First, some of the decisions that Mr Obama has made that liberals hate are partly a result of some other decisions that they liked. Foreigners have largely applauded the Obama administration’s decision to wind down the wars in Iraq and Afghanistan. But, if you are not going to go after your enemies on the ground, you may need other methods. Mr Obama’s controversial expansion of the drone strike programme is closely linked to his reluctance to deploy troops on the ground.

Similarly, Mr Obama has rightly received some credit for his decision to end torture of terrorist suspects, including such practices as waterboarding. But the need to gather information on terror threats remains – and the massive expansion of electronic monitoring is partly a response to that.

Europeans respond that bugging the EU’s Washington office has nothing to do with the “war on terror”. True enough – but is it really so surprising that allies sometimes eavesdrop on each other? The British have occasionally debated whether they should spy on the Americans – and only turned the idea down on the grounds that they would inevitably be caught, causing severe damage to the “special relationship”. The French are thought to have conducted commercial espionage, aimed at America. The Israelis spied on the US – as the conviction of their agent, Jonathan Pollard, confirmed.

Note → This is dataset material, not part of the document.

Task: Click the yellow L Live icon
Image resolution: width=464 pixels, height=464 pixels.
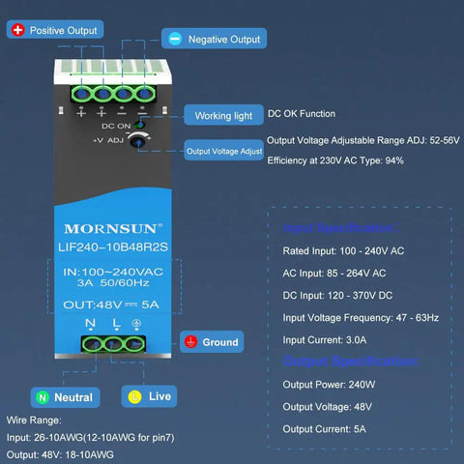Action: (x=134, y=396)
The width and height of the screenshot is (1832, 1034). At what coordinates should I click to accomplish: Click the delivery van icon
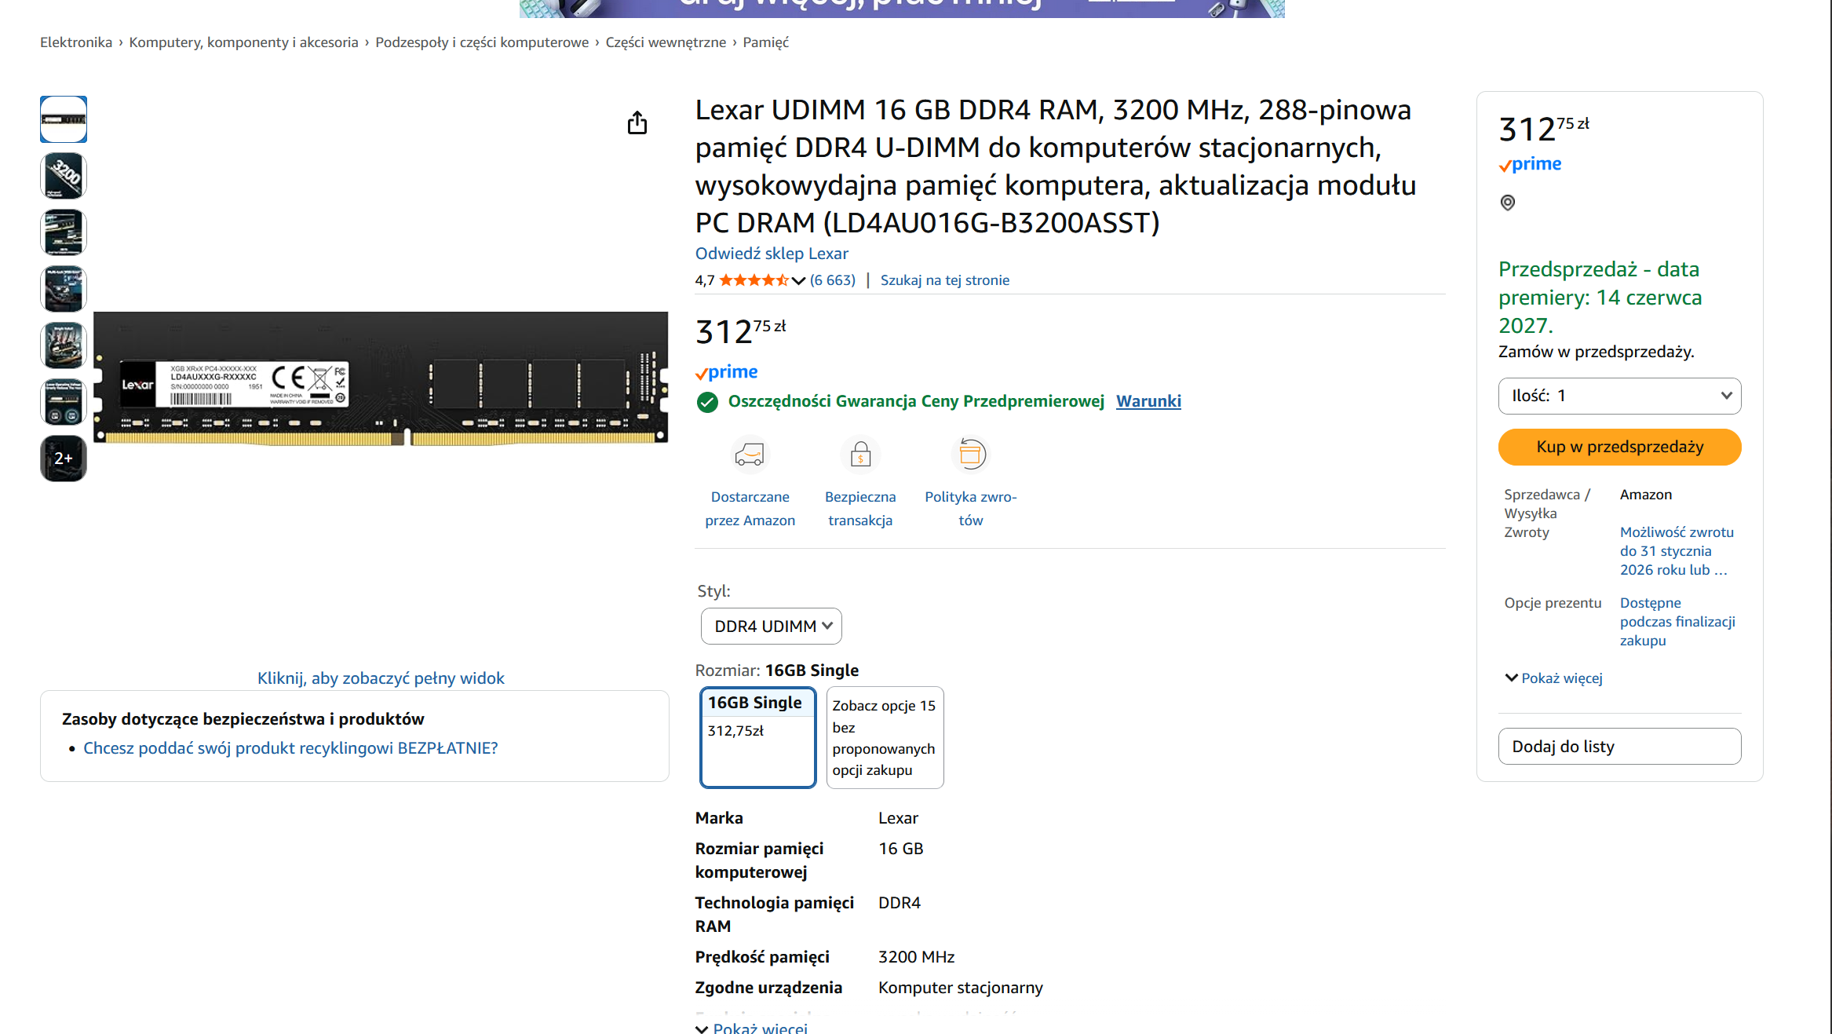click(x=750, y=455)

The current European backlash against Mr Obama is reminiscent of a similar process of disillusionment undergone by American liberals in recent years. In one column, Maureen Dowd of the New York Times compared Mr Obama unfavourably to a fictional president, portrayed by Michael Douglas, in a film. This drew a sharp response from Mr Obama when, in a recent speech, he called out to Mr Douglas – “Michael, what’s your secret, man. Could it be that you were an actor, an Aaron Sorkin liberal fantasy?”

It is not entirely Mr Obama’s fault that he became the vessel into which liberals all over the world poured their fantasies. Of course, like any politician, he pumped up expectations when running for office. But when Obama-mania really took off in 2008, it swiftly moved into a realm beyond reason. What was candidate Obama meant to say to the 200,000 Berliners who turned out to cheer him that year – “Go home guys, this is silly”? When the new president was given the Nobel Peace Prize, simply for existing, all he could do was graciously accept.

It is perfectly legitimate to argue that Mr Obama should have done more to cut back the rapidly growing secret state that he inherited when he took office. The combination of a “war on terror” and the new world of “big data” has created possibilities and pressures – and Mr Obama may have made some wrong calls in response. Yet the US president has had to balance a variety of pressures – including the continuing existence of a terrorist threat and the entrenched power of the intelligence world.

Mr Obama was living in a real universe, full of hard choices. It was his overheated critics who lived in a fantasy world.